Have laptop. Will travel. Will never get to open laptop. Sigh.

Monday, January 22, 2007

Burning Down the House

I have a deadline, self-imposed, but a deadline nonetheless. So, no more hemming and hawing. My BICHOK. (Butt in chair, hands on keyboard). I produced somewhere around 4k words yesterday. And surprised myself. You see, I burned down The Glenn. I had no idea it was going to happen. I was every bit as startled and devastated as my hero and heroine. The name of this ms is The Glenn for goodness sake - it's practically the main character. So, as I wrote about its demise I felt the wound myself. I've never made myself cry while writing (not counting the poems I wrote in a drunken stupor in college) and it's a pretty unique experience. So, today's challenge is to sift through the ashes. Which gives me plenty of material to help face the Black Moment. And, I made it past the half-way mark. Yeah! I'm going to make my deadline. More than just The Glenn is going to burn, baby, burn this month!

Sunday, January 21, 2007

Got My PRO Pin!

At yesterday's GRW meeting I finally received my long-anticipated PRO pin. Yeah! I'll try to post a picture of me wearing it. Today is rainy and dismal in Georgia. I'm trying to crank out Chapter 9. I have a bet going with one of my friends. She's an amazing artist - if she had a web site I'd link to it - and she's been avoiding painting some birds for about six months now. She's got all the heart and talent she needs, maybe the universe has just not been ready. So, if she finishes her birds by March 1st and I finish my rough draft of The Glenn by March 1st, we are taking each other out to a fine, fine dinner. However, if one of us doesn't finish then the loser covers the whole bill. Did I mention we've all developed a taste for fine champagne lately? I'm finishing that ms come hell, high water or lack of chocolate.

Tuesday, January 16, 2007

You catch your breath and winter starts again.

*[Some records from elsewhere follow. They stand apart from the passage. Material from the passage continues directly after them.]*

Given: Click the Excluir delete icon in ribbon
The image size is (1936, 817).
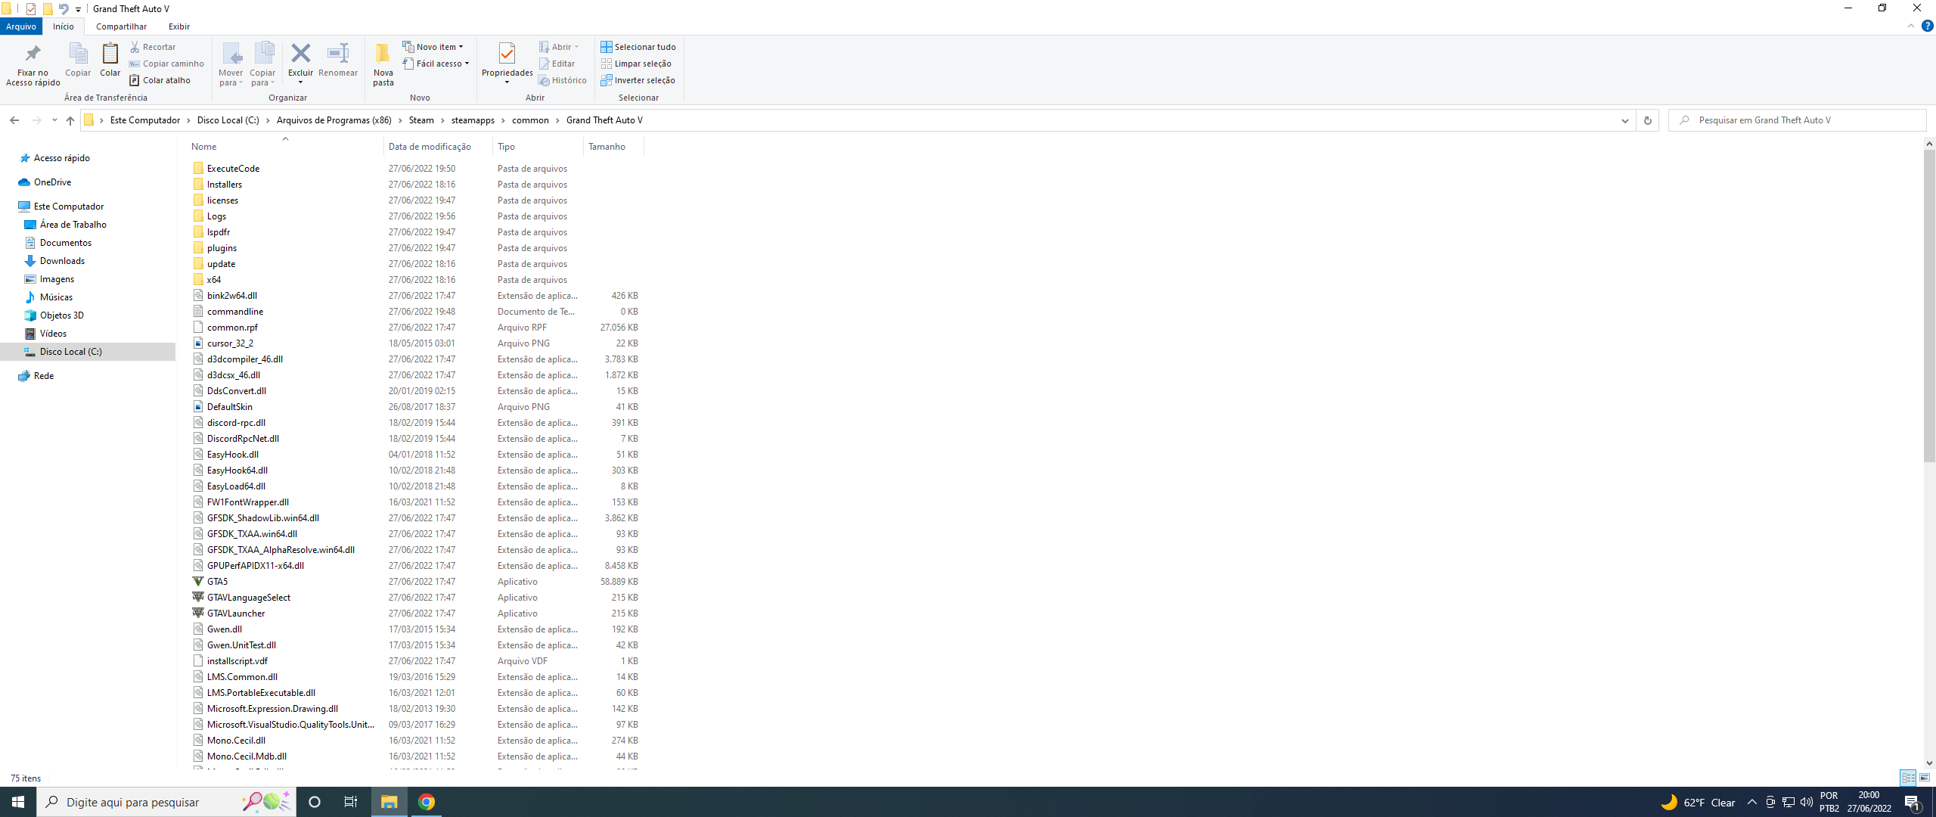Looking at the screenshot, I should coord(300,54).
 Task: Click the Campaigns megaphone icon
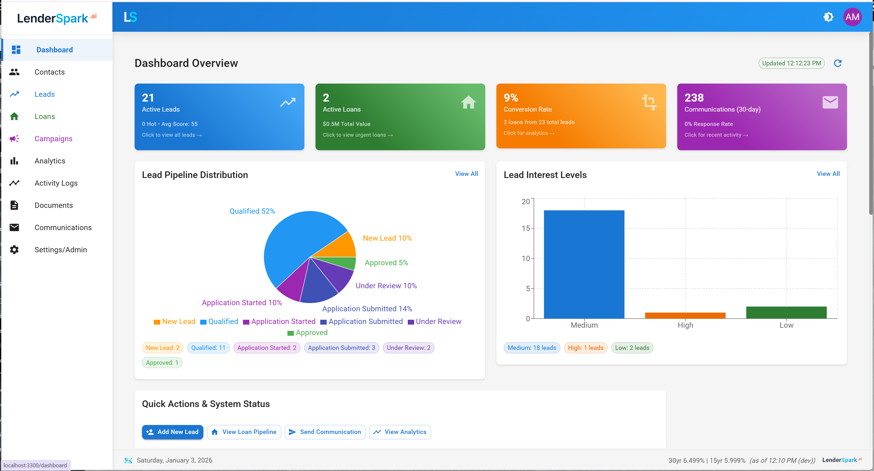[x=14, y=138]
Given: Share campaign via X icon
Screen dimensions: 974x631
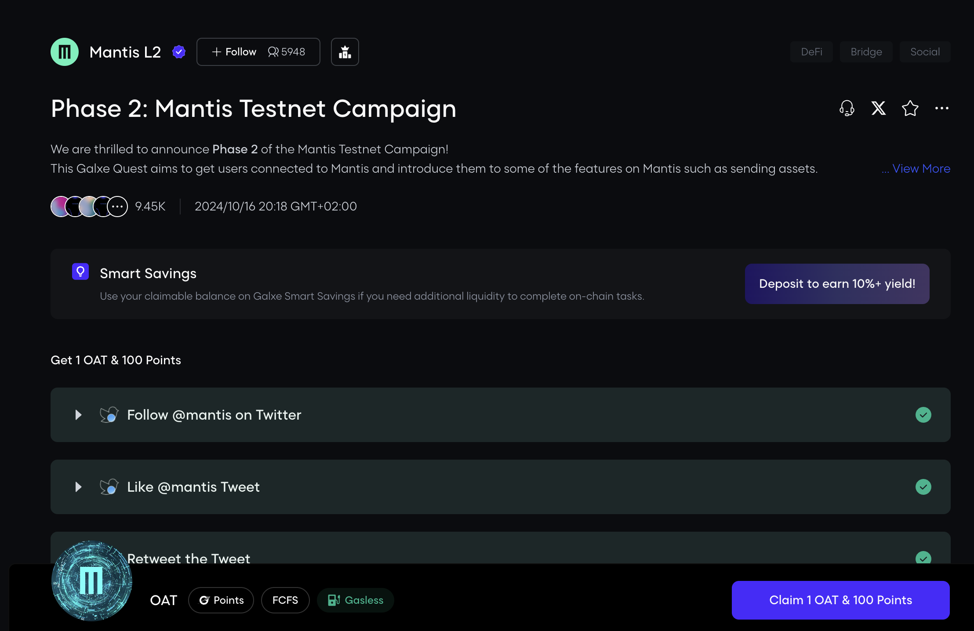Looking at the screenshot, I should tap(878, 108).
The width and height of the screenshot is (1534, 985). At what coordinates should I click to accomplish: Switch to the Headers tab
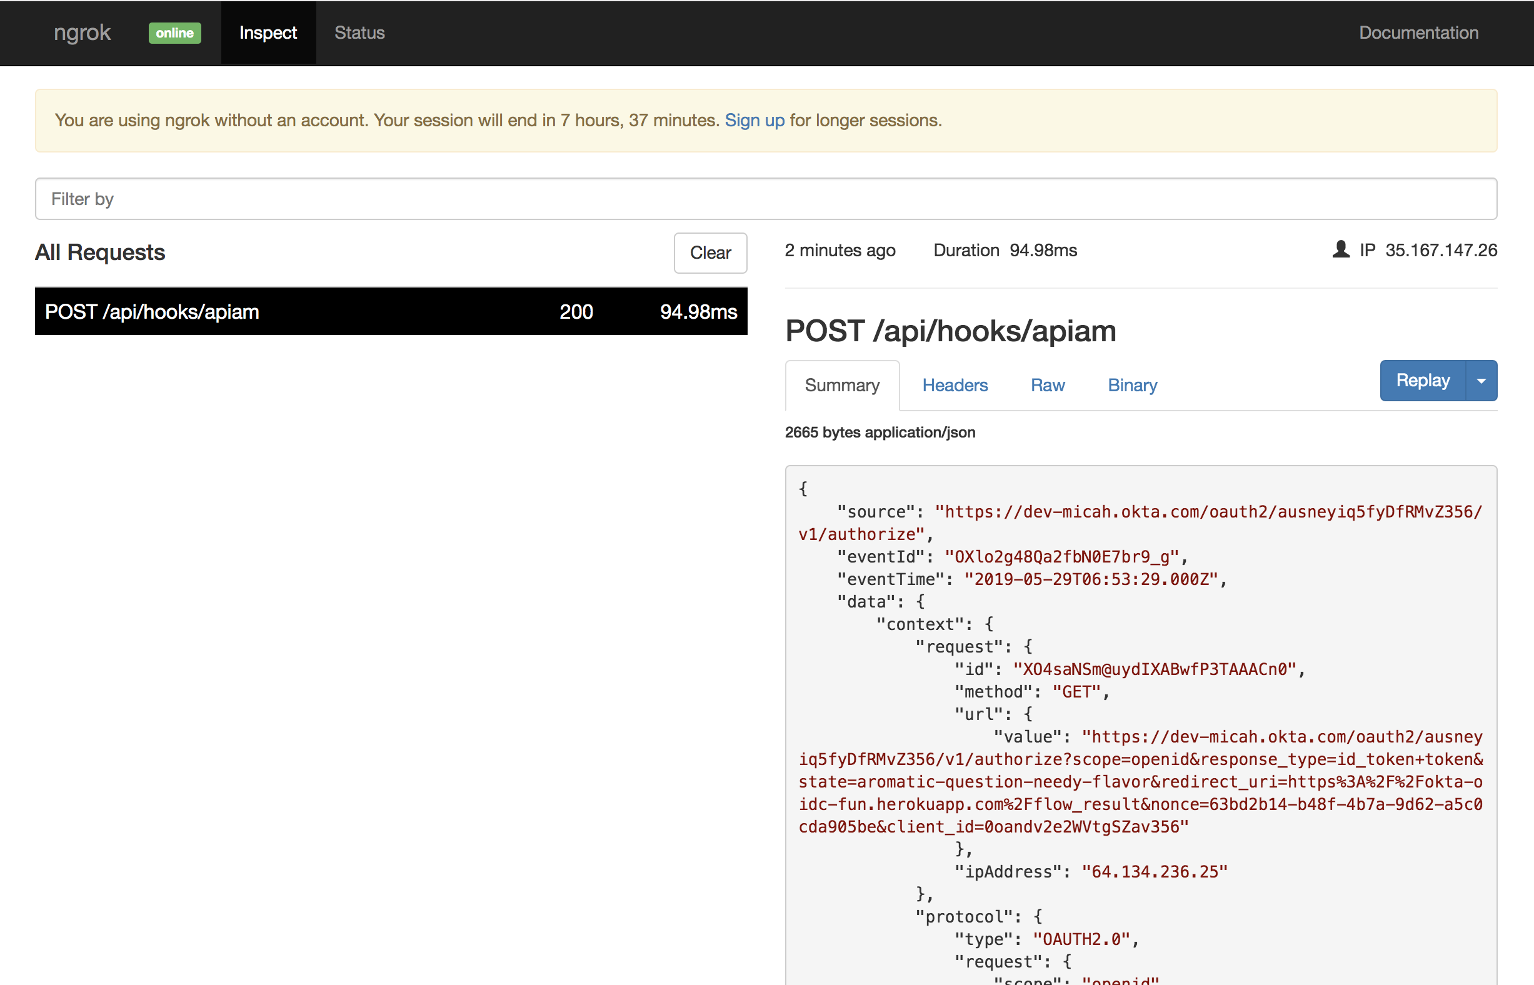tap(954, 385)
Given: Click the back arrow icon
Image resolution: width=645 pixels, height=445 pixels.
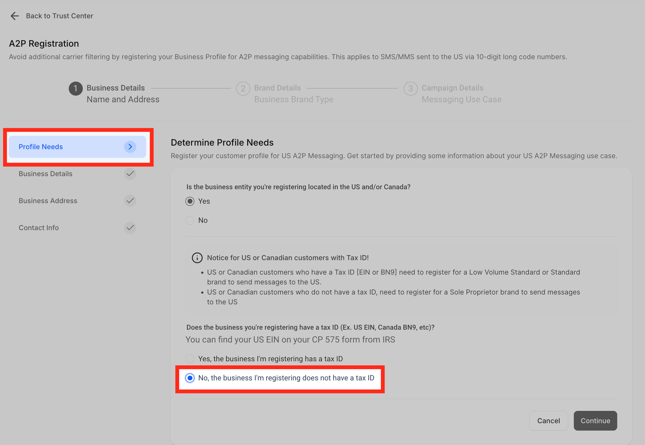Looking at the screenshot, I should coord(14,16).
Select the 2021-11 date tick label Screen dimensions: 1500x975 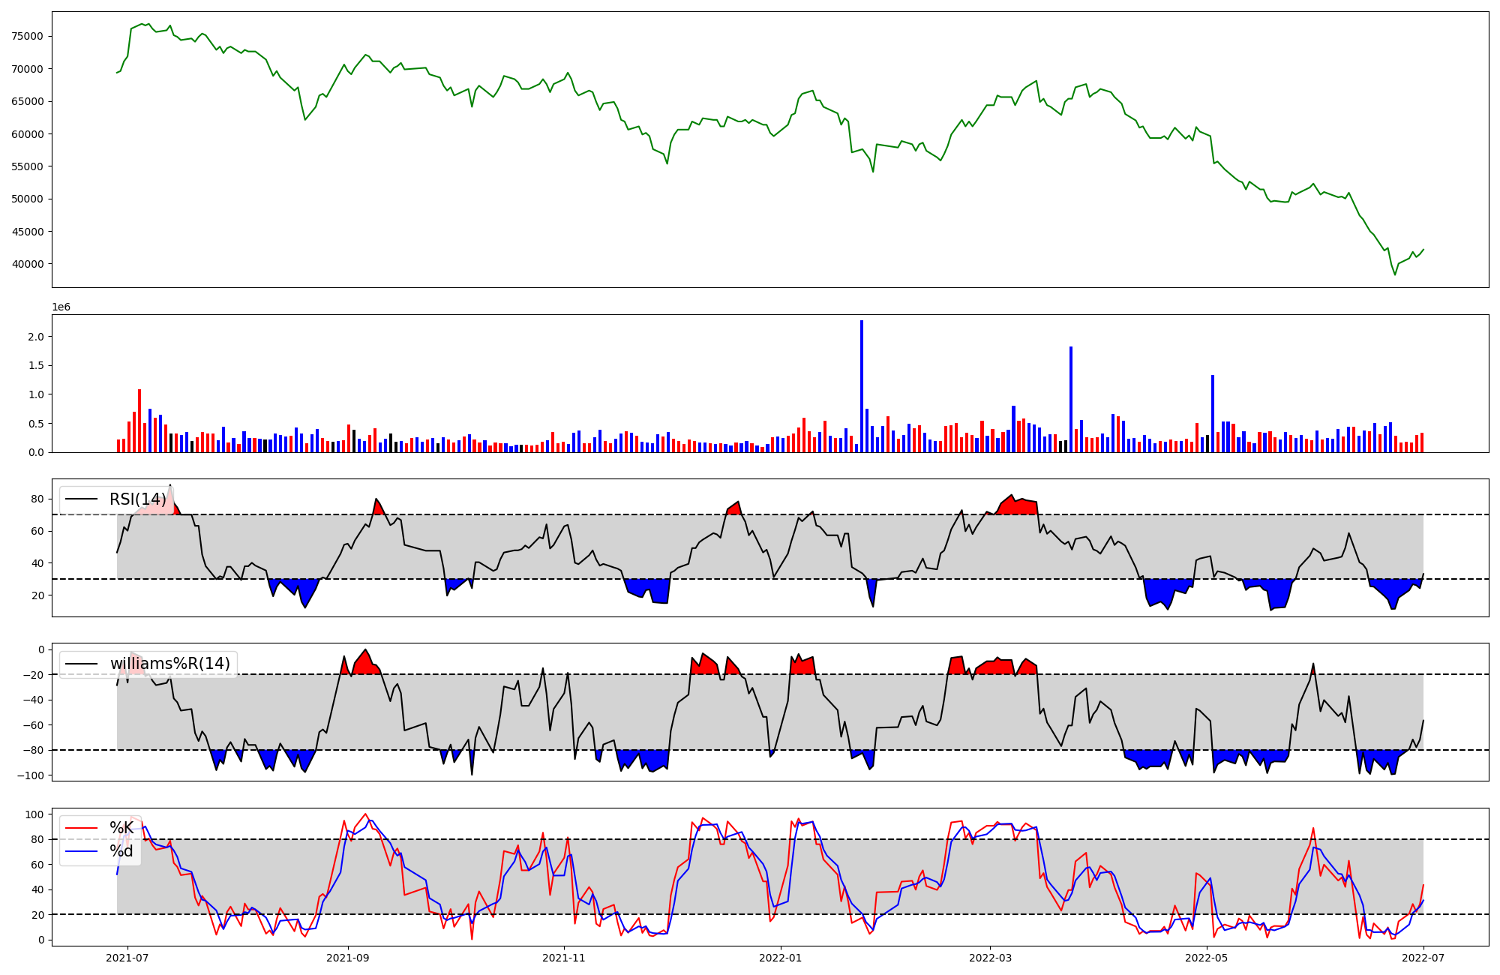(563, 958)
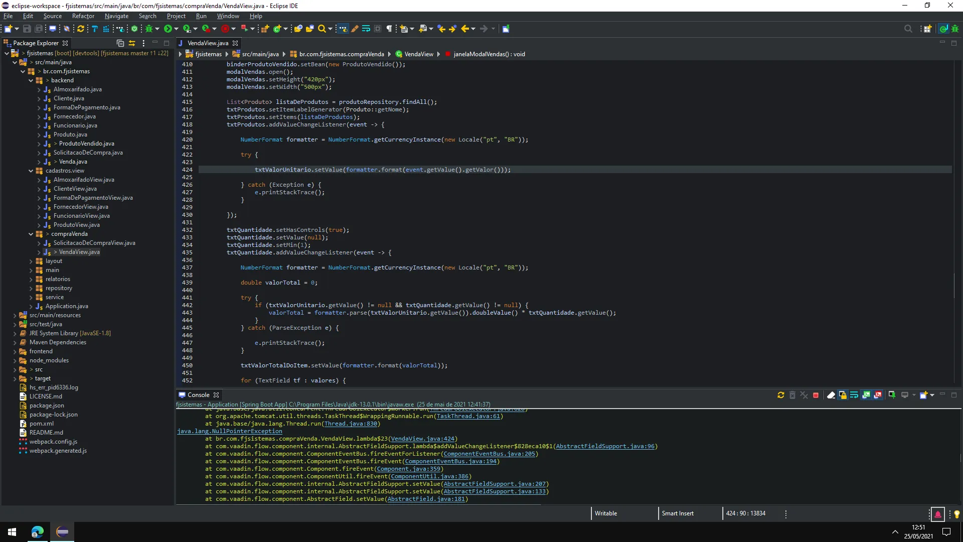Select the Console tab
The image size is (963, 542).
(198, 395)
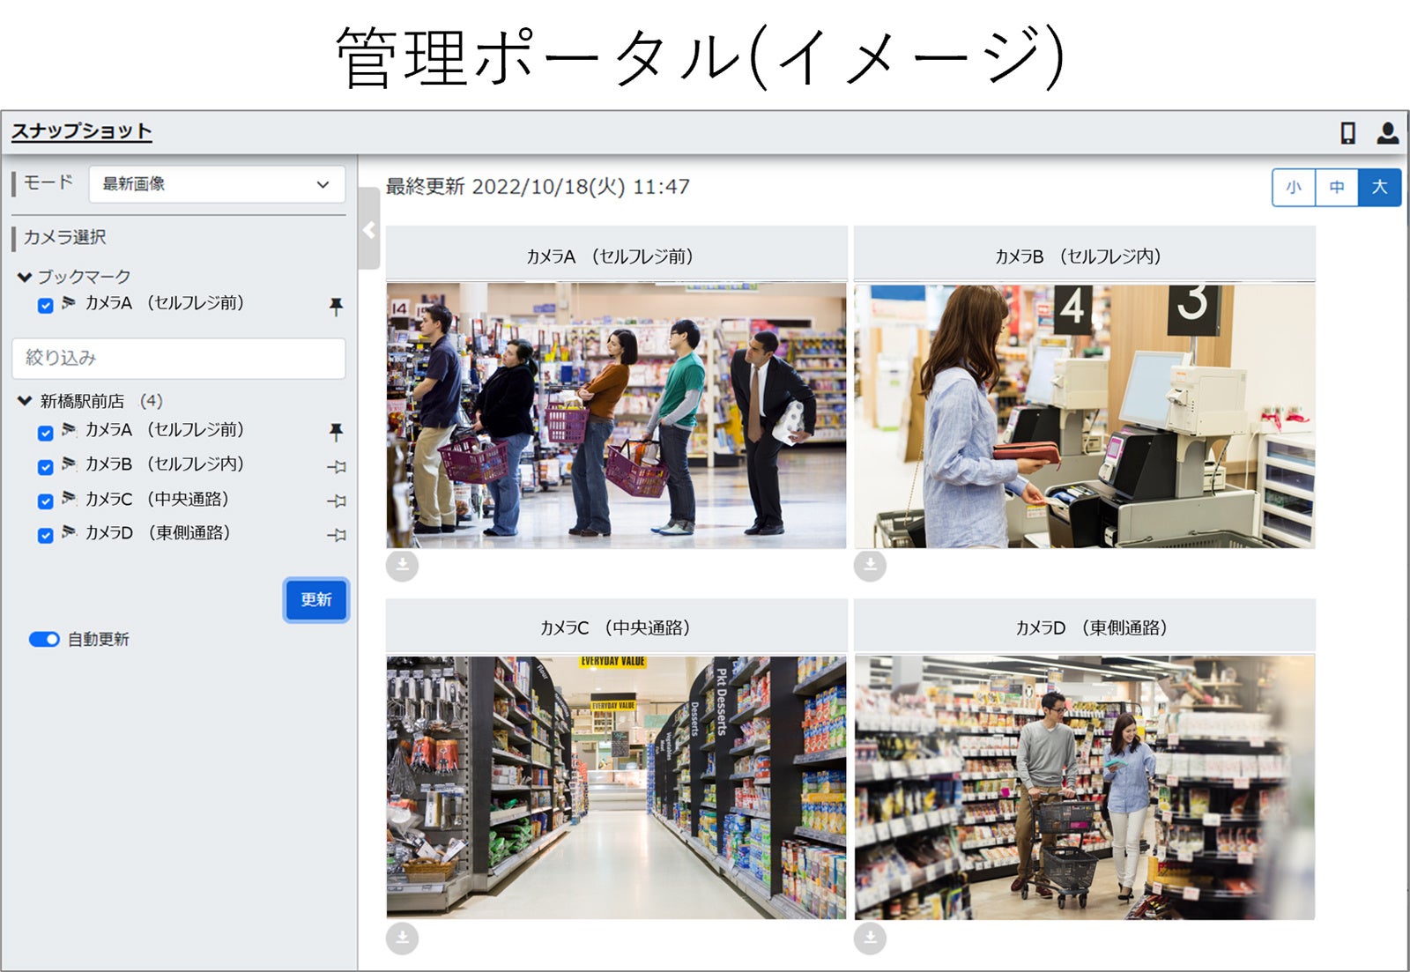Select the 小 size option
1410x972 pixels.
click(1294, 187)
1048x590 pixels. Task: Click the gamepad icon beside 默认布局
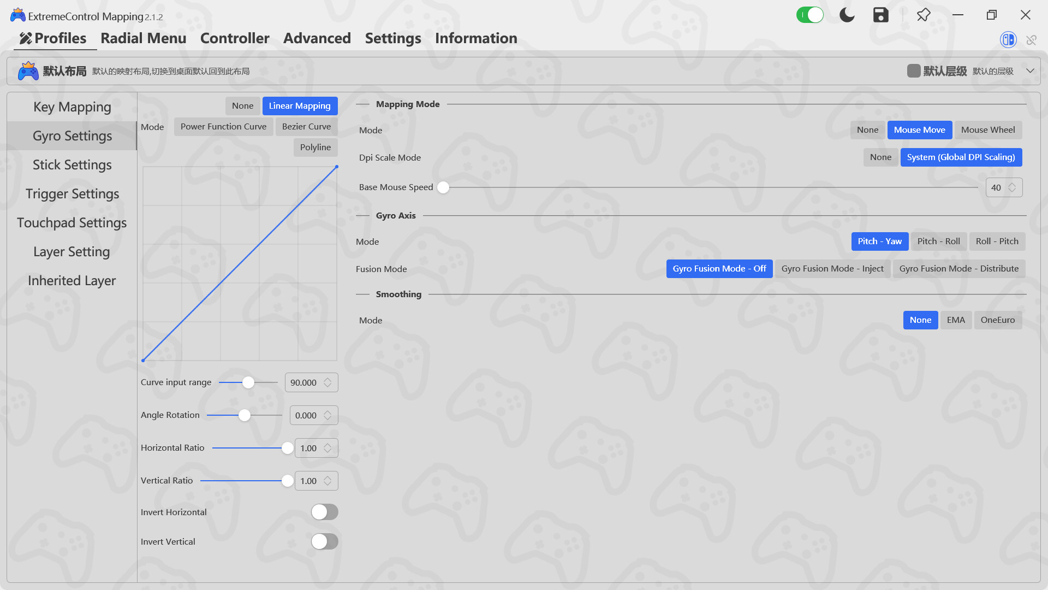pyautogui.click(x=28, y=70)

That's from a Dar Williams song. I set my media player on repeat to cycle through all of her CD's when I'm trying to write. Trying is the operative word today. I felt so fabulous having finished ms #1 way back in July. The agent I met at Nationals did end up rejecting it - however, what she sent back was fully edited and commented on. From what I understand that's extremely exciting. Okay. I'm excited to be rejected yet again.

I started ms #2 as soon as the kids went back to school in August and things were going really well. Then, for some reason, in October I just . . . stopped. Now I find myself 50% of the way through and the path is covered with snow. So, as winter finally arrives in the South I need to really think about how my plotting and planning has let me down. While ice storms threaten it's time for me to tromp on through the snow and rediscover the path I know is there.

Trying to Find Myself


I felt I needed a picture to go with my identity in cyberspace. However, trying to find one of just me by myself was next to impossible. Most of the pictures of me taken in the past eight years are either a) bad, and by that I mean I look fat, or b) include one or both of my children. I have more pictures than one might imagine of myself nursing the number two child. Probably because he was breastfed for, um, two years. And he was an every two hour kinda baby.
So, this is the only one I found. A friend took it while I was trimming my hedges. If you look closely you can see I'm wearing my ubiquitous overalls. And I needed a little touching up on the ol' color. Oh well. When I'm a big name author I'm sure I can afford plenty of professionally retouched photos.